# What you have to do
Copy out every line of the material below word for word, with no changes.

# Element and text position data
_ _ _ _ _
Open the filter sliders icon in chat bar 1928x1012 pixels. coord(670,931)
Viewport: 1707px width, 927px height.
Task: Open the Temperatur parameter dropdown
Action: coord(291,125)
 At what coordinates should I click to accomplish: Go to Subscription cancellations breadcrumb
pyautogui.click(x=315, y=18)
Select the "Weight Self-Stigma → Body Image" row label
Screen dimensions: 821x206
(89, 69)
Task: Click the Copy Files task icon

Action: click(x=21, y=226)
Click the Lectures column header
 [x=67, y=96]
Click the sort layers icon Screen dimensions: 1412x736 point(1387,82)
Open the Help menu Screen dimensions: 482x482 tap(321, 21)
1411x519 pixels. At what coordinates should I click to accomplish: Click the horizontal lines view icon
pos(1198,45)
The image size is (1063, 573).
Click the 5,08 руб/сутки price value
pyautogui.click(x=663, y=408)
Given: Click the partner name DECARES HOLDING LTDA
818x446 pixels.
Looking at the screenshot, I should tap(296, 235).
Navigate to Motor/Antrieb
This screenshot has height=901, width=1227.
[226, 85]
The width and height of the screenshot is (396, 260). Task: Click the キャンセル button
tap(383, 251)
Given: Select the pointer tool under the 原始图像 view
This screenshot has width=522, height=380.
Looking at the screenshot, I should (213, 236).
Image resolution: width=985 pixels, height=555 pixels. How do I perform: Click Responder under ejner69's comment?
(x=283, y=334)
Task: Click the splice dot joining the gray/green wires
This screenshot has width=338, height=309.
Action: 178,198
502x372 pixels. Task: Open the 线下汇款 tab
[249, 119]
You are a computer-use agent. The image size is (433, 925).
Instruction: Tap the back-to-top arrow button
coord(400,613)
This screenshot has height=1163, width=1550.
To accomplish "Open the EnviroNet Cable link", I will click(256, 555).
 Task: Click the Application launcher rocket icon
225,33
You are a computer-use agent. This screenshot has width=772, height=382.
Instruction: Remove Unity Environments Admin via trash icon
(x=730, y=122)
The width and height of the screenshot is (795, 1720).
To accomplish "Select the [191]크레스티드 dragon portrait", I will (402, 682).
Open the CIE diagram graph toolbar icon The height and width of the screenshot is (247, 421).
_ _ _ _ _
# Solution for this task
Open the filter sliders icon in chat bar 1928x1012 pixels. coord(670,931)
Viewport: 1707px width, 927px height.
Task: Open the Temperatur parameter dropdown
Action: coord(291,125)
 At what coordinates should I click to accomplish: Go to Subscription cancellations breadcrumb
pyautogui.click(x=315, y=18)
Select the "Weight Self-Stigma → Body Image" row label
Screen dimensions: 821x206
(89, 69)
Task: Click the Copy Files task icon

Action: click(x=21, y=226)
Click the Lectures column header
 [x=67, y=96]
Click the sort layers icon Screen dimensions: 1412x736 point(1387,82)
Open the Help menu Screen dimensions: 482x482 tap(321, 21)
1411x519 pixels. At what coordinates should I click to accomplish: Click the horizontal lines view icon
pos(1198,45)
The image size is (1063, 573).
Click the 5,08 руб/сутки price value
pyautogui.click(x=663, y=408)
Given: Click the partner name DECARES HOLDING LTDA
818x446 pixels.
Looking at the screenshot, I should tap(296, 235).
Navigate to Motor/Antrieb
This screenshot has height=901, width=1227.
[226, 85]
The width and height of the screenshot is (396, 260). Task: Click the キャンセル button
tap(383, 251)
Given: Select the pointer tool under the 原始图像 view
This screenshot has width=522, height=380.
Looking at the screenshot, I should (213, 236).
Image resolution: width=985 pixels, height=555 pixels. How do I perform: Click Responder under ejner69's comment?
(x=283, y=334)
Task: Click the splice dot joining the gray/green wires
This screenshot has width=338, height=309.
Action: 178,198
502x372 pixels. Task: Open the 线下汇款 tab
[249, 119]
You are a computer-use agent. The image size is (433, 925).
Instruction: Tap the back-to-top arrow button
coord(400,613)
This screenshot has height=1163, width=1550.
To accomplish "Open the EnviroNet Cable link", I will click(256, 555).
 Task: Click the Application launcher rocket icon
225,33
You are a computer-use agent. This screenshot has width=772, height=382.
Instruction: Remove Unity Environments Admin via trash icon
(x=730, y=122)
The width and height of the screenshot is (795, 1720).
To accomplish "Select the [191]크레스티드 dragon portrait", I will (402, 682).
Open the CIE diagram graph toolbar icon The height and width of the screenshot is (247, 421).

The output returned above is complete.